Location
- Riverhead, Suffolk County, New York United States

District information
- Type: Public
- Motto: Integrity, Creativity, Respect.
- Grades: PK-12
- Superintendent: Robert M. Hagan, Ed.D
- Schools: 7

Students and staff
- District mascot: Rippy The Riptide
- Colors: Blue and White

Other information
- Sports Nickname: Blue Waves
- District Offices: 814 Harrison Ave Riverhead, NY 11901
- Website: www.riverhead.net

= Riverhead Central School District =

School district in the U.S. state of New York

Riverhead Central School District is a public school district located in the eastern part of Suffolk County, New York, United States. It primarily serves the Town of Riverhead, as well as 10 sqmi in the Town of Southampton and 3 sqmi in the Town of Brookhaven, and includes the census-designated places(CDPs) of Aquebogue, Baiting Hollow, Riverhead, and Riverside, and portions of Northville, Calverton, Flanders, Hampton Bays, Jamesport, Northampton, and Wading River. The total district size is 81 sqmi.

The total enrollment for the 2022-2023 school year was 5,245 students.

==Schools==
===High schools===
- Riverhead High School - The 33rd and current location of the Riverhead High School.
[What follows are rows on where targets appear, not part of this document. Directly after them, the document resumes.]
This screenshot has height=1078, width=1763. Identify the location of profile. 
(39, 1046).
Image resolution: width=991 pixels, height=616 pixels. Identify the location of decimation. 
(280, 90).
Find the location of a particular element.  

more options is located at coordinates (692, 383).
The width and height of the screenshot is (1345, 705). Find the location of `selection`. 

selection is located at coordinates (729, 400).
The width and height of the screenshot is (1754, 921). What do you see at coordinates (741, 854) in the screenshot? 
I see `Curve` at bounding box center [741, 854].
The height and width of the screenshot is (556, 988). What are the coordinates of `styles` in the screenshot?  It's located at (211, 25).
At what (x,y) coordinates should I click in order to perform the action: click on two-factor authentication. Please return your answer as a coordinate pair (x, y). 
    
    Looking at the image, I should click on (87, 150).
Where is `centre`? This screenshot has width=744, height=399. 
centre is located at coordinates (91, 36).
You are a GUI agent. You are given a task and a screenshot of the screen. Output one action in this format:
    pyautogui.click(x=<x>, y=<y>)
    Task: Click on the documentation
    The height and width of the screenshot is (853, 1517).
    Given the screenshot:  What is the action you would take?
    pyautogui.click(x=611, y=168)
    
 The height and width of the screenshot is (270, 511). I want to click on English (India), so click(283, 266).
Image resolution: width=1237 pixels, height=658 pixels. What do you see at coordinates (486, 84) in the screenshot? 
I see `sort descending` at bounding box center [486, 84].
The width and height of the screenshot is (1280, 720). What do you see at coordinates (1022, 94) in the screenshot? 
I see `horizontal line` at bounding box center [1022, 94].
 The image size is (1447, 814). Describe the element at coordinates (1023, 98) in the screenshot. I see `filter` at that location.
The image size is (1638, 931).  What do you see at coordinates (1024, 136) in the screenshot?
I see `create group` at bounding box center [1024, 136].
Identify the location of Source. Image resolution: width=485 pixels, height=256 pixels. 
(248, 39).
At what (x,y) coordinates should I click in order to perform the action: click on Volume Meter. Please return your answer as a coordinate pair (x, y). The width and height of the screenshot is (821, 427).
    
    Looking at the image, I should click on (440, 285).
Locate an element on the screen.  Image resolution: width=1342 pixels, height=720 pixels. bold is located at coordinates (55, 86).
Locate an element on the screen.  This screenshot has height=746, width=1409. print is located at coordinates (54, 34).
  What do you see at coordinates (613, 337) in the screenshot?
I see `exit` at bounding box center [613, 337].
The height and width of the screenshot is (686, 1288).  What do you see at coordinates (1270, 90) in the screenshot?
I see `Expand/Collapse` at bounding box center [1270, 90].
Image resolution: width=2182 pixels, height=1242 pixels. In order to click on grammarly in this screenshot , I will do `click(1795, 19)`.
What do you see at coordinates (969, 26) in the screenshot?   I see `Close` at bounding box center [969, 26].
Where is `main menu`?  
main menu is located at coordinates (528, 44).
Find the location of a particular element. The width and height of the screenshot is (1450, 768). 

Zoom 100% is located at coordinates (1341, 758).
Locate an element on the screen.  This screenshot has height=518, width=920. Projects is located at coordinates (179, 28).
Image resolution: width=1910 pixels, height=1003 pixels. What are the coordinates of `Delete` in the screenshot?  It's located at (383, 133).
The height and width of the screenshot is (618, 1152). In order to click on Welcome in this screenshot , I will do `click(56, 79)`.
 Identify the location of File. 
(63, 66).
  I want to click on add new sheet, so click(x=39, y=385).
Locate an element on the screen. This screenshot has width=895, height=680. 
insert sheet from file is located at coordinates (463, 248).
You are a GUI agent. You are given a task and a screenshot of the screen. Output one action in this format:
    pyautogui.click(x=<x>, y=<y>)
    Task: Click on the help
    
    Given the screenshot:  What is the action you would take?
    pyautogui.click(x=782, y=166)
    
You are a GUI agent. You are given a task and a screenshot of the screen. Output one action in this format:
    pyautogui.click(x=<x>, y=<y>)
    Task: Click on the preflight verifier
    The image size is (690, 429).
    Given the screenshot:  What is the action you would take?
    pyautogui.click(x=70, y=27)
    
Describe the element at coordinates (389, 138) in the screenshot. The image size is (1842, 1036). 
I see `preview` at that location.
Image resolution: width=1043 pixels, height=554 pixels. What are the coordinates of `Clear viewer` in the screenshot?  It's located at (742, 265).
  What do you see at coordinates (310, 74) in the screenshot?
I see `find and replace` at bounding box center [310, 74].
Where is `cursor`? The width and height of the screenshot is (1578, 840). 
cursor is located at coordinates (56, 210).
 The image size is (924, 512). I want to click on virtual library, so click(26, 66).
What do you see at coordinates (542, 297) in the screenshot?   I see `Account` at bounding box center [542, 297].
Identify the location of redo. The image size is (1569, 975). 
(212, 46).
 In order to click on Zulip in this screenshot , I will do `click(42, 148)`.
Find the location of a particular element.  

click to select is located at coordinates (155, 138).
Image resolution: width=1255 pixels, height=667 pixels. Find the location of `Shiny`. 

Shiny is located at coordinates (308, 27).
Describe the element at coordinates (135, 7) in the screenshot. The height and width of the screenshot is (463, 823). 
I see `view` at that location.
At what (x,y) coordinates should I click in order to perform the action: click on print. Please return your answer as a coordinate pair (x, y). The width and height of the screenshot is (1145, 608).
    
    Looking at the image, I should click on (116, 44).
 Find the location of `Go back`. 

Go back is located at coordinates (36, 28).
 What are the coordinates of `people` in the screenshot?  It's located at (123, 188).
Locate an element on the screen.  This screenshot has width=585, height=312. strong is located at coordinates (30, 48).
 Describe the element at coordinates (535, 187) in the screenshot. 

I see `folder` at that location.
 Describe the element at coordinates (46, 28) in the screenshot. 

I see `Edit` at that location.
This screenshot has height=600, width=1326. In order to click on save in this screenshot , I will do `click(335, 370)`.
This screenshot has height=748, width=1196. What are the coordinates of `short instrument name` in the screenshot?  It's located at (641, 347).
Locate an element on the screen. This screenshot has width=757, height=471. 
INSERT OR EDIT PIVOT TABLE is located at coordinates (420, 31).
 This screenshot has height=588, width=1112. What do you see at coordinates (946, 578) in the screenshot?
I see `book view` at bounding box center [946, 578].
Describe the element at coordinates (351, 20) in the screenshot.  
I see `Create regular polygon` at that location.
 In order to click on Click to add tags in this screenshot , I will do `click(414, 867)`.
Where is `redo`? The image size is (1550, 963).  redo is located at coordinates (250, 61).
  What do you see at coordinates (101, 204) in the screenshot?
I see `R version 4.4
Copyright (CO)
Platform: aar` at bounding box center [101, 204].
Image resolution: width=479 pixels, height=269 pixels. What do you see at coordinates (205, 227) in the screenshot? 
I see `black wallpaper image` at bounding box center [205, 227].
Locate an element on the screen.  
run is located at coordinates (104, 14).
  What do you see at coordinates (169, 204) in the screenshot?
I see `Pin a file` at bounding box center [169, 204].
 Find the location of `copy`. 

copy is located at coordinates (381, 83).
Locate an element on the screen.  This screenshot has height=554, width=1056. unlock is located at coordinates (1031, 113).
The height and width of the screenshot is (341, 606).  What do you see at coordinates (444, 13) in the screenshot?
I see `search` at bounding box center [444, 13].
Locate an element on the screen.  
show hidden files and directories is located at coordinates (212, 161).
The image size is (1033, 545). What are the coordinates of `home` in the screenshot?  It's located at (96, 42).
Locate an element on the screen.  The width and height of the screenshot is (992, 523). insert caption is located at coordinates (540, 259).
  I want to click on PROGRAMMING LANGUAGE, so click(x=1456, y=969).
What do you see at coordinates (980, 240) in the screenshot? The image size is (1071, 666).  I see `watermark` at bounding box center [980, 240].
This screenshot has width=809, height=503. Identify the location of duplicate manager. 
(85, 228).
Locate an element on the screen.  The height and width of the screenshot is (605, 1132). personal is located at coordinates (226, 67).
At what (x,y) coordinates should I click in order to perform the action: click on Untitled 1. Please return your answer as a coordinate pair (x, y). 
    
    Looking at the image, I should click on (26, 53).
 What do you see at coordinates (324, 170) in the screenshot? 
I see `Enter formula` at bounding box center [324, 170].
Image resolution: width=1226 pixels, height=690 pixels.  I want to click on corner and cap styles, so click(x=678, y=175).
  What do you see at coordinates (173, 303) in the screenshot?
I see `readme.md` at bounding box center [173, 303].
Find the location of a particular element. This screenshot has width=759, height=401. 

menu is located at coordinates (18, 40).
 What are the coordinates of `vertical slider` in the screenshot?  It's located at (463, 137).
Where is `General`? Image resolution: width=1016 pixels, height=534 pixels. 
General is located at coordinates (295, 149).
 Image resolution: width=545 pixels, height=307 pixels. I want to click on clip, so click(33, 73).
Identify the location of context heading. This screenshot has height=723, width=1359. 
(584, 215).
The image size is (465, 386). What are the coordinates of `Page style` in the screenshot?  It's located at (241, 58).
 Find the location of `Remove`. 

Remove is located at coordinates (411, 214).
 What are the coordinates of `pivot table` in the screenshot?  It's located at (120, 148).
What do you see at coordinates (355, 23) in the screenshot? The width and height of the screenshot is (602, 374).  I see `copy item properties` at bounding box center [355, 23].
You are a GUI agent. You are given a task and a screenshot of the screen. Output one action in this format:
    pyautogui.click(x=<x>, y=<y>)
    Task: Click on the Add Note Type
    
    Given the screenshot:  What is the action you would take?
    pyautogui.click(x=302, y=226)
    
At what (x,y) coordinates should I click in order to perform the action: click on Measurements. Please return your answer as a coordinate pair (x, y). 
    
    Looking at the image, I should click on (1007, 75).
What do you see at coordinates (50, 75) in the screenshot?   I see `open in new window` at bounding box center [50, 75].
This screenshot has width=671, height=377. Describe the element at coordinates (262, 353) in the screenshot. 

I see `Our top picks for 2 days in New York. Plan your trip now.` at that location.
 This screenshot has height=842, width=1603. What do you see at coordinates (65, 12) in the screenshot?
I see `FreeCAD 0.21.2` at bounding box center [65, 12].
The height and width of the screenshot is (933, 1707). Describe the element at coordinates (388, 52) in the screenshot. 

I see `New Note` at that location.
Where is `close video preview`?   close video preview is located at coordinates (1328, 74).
===Intermediate schools===
- Riverhead Middle School (7-8 grade).
- Pulaski Street Intermediate School (5-6 grade). Was built in 1938 and was the original location of Riverhead High School.

===Elementary schools===
- Aquebogue Elementary School (K-4). Building originally constructed in 1929.
- Phillips Avenue School (K-4)
- Riley Avenue School (K-4)
- Roanoke Avenue School (K-4). Building originally built in 1922 and was the 1st location of the Riverhead Library.